Preliminary results from Ukraine's parliamentary elections showed comedian-turned-president Volodymyr Zelensky looked set to be the country's first leader to command an overall majority in parliament since the fall of communism.

Read more |Ukraine election: Zelensky's party set to win big in parliamentary vote

The Central Election Commission (CEC) said his ruling party, Servant of the People — named after the TV sitcom that made him famous, had secured 42.35% of the votes after almost a half had been counted on Monday.

Here are our top takeaways from the elections:

1) Demand for new faces defines results

While in the previous parliament 56% of members were new to politics, this time, that figure could be as high as 70%.

This hints at the fact people are tired of corruption, poverty, and slow reforms and want the political system to be changed together with the politicians responsible for it.

However, according to the election watchdog CHESNO, Servant of the People and Voice (famous Ukrainian musician Svyatoslav Vakarchuk's liberal and pro-European party), which promised to bring only new faces into parliament, put forward the assistants to many old MPs — they represent around 100 candidates when considering both parties.

2) Ukrainians are choosing Europe, but not all of them

Viktor Yanukovitch, the former president ousted during the Ukrainian revolution of 2014, was supported by roughly half the population when he was elected in 2010.

Today, parties created on the wreckage of Yanukovich’s pro-Russia Party of Regions look to have claimed around 15-17% of votes, mostly in the south and east of the country.

In these areas, voters are less concerned with Europe, and in some cases even Russia, they are more motivated by promises to put an end to the ongoing conflict in the region.

Russophile parties like Opposition Platform — For life and Opposition Bloc have promised to restore peace and order in the country.

3) 'Clone' candidates appear on ballots

Only 225 of the 424 seats are elected from nationwide party lists, with the remaining 199 seats attributed through a first-past-the-post system.
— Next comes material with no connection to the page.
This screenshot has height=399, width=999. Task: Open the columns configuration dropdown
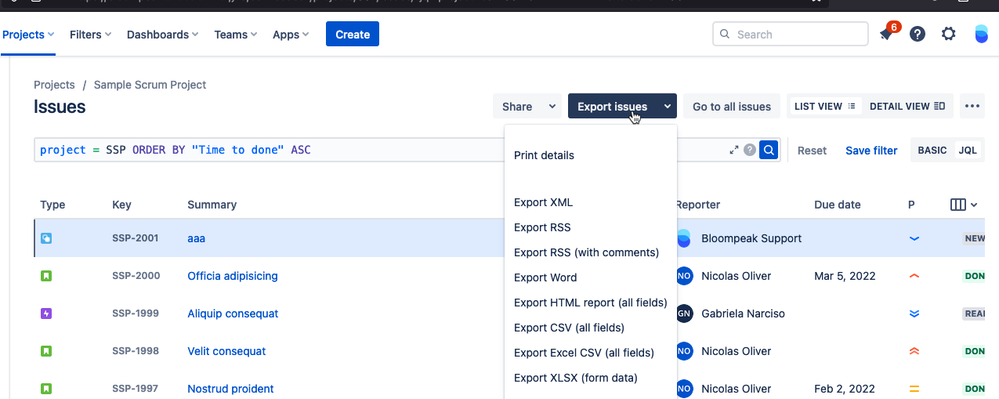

The latter presents the possibility for election fraud, Vita Dumanska from CHESNO told Euronews.

Candidates with the same name as those from lead parties are registered on ballot papers so that people get confused when voting — this can cost the lead candidates 2-3% of their support, she said.

One solution is for candidates to pay for their "clones" to pull out of the election race. Some even pay for someone with the same name as their rival to appear on the ballot paper.

As many as eight Zelenskyis were registered at this election as well as several organisations with similar names to his Servant of the People party.

4) Indirect vote-buying still happens

Attempts to buy people’s votes are still rife, especially rural areas of Ukraine, Dumanska said.

While it was once most commonly in exchange for food, this year, indirect vote-buying in return for concerts and other services was more common, she added.

In some cases, four to six concerts were organised by different parties for one constituency in a day.


5) The electoral campaign trail is expensive

Thousands of billboards, leaflets, TV adverts and posts on Facebook went into this year's election.

Around 80% of declared campaign expenses were spent on TV advertising.

Campaigning on social media is often not declared, while its prevalence only grows, Olha Aivazovska from the OPORA movement — an initiative overseeing elections and democratic change in Ukraine — told Euronews.

6) Oligarchs are still present

While political pluralism in Ukraine was to be encouraged, oligarchs can "unfortunately" be partly credited for this, Aivazovska said.

Oligarchs both contribute financially to political parties and own TV channels where candidates want to get visibility during the election campaign, she explained.


7) The time for joking is over

If the preliminary results of the parliamentary elections are confirmed tomorrow, with a bigger representation in parliament Zelenskyi and his party will be more accountable for decisions.

Expectations that they will bring change in Ukraine are high and he will have to deliver.